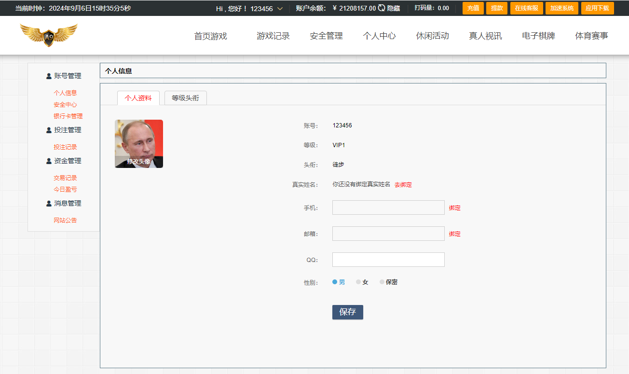Click the 修改头像 avatar overlay
The image size is (629, 374).
point(138,163)
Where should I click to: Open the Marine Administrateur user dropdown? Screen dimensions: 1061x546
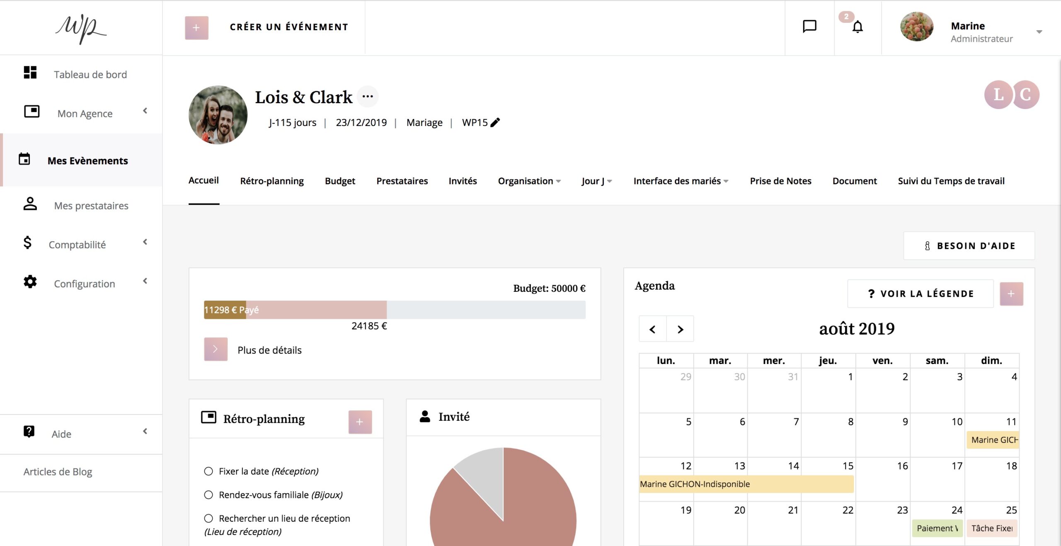tap(1039, 32)
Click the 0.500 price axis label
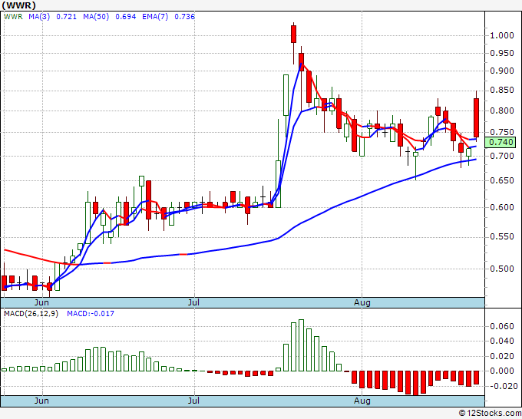This screenshot has width=522, height=419. (501, 269)
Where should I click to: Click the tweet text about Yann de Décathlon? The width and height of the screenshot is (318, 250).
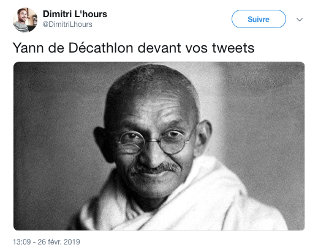coord(134,48)
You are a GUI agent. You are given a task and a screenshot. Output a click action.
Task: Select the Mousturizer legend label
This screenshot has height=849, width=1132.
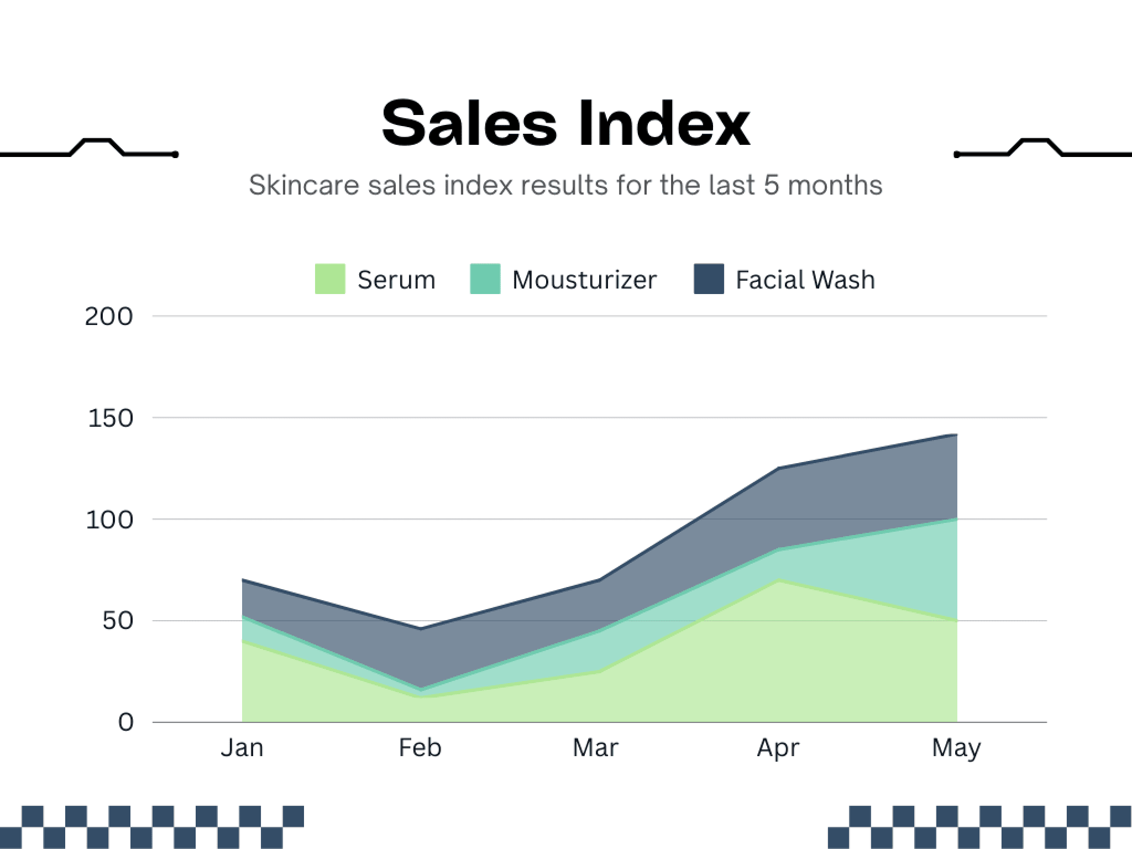pyautogui.click(x=584, y=280)
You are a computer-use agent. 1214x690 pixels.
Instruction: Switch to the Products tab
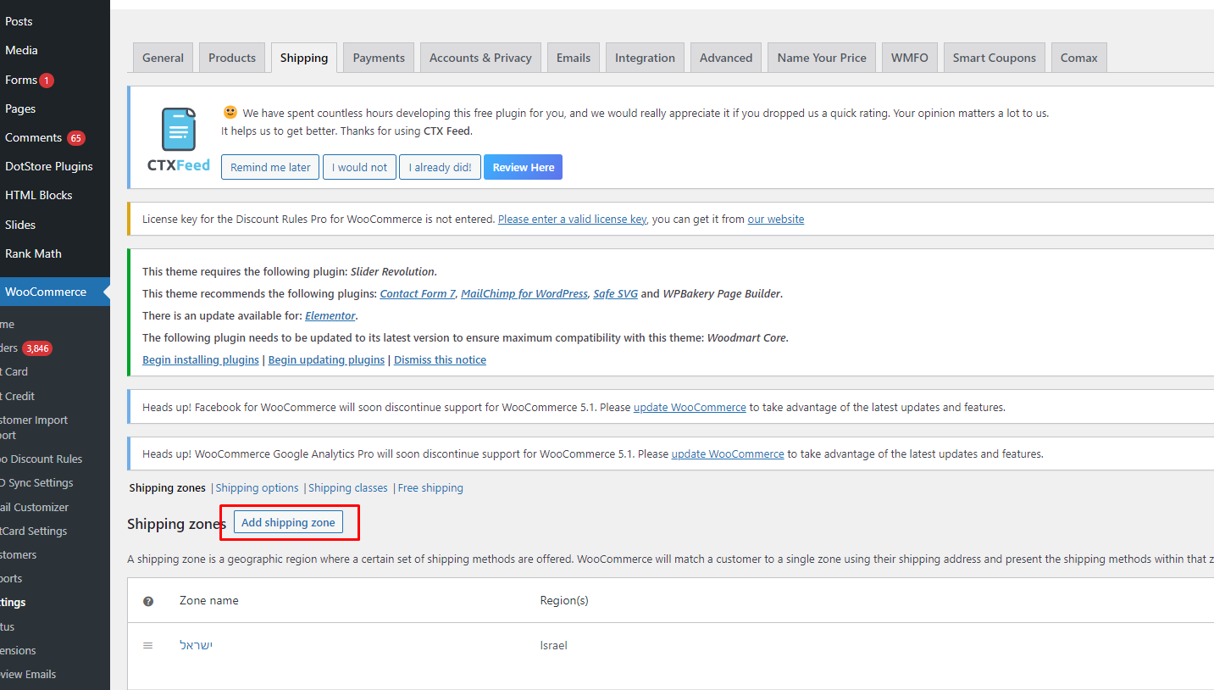[232, 58]
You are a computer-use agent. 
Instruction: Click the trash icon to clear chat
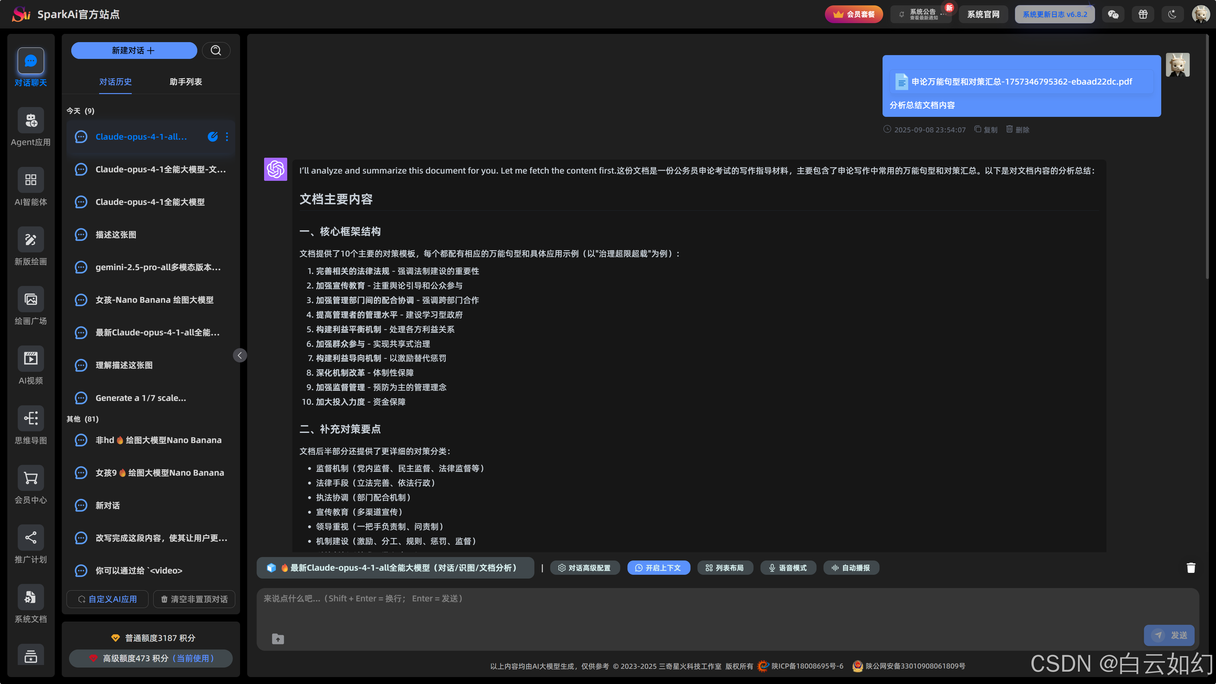point(1191,568)
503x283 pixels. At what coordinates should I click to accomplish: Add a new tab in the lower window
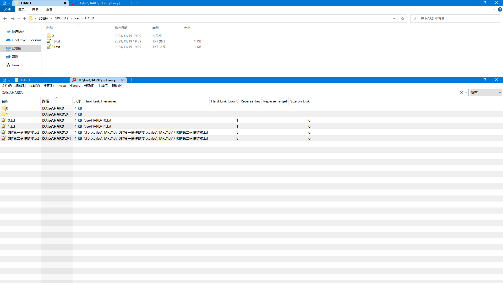tap(132, 80)

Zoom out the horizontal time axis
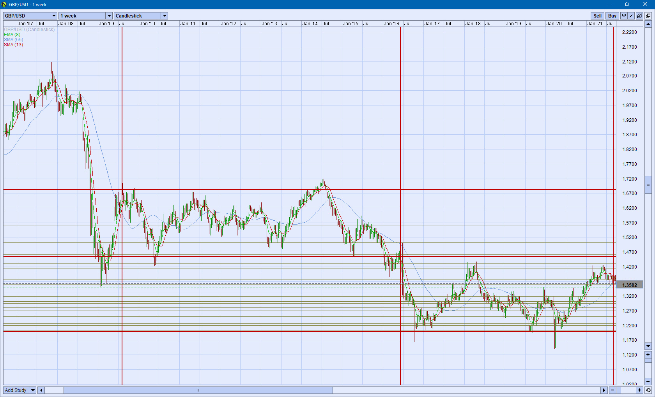[613, 390]
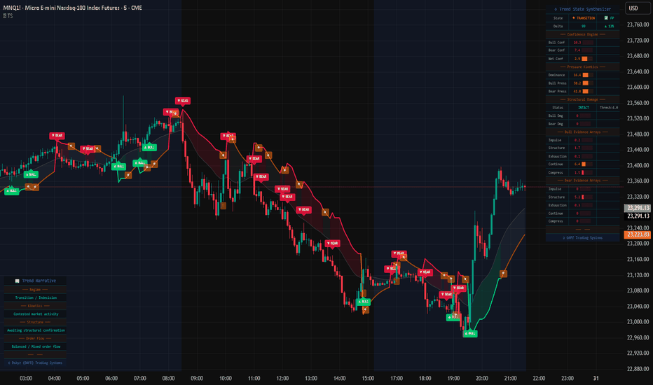
Task: Click the orange 23,223.83 price label
Action: 637,235
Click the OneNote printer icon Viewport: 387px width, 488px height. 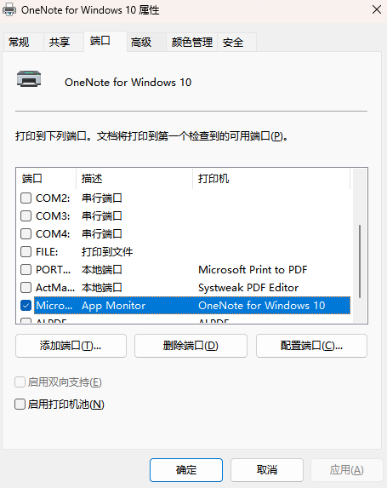tap(29, 79)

===

Objective - Which rows above contain the word "pixels"? Show each of those lines in full.

Complete response -
You are a computer-use agent. 1214x690 pixels.
503x283 pixels. At what coordinates should I click to accomplish: Add a new tab in the lower window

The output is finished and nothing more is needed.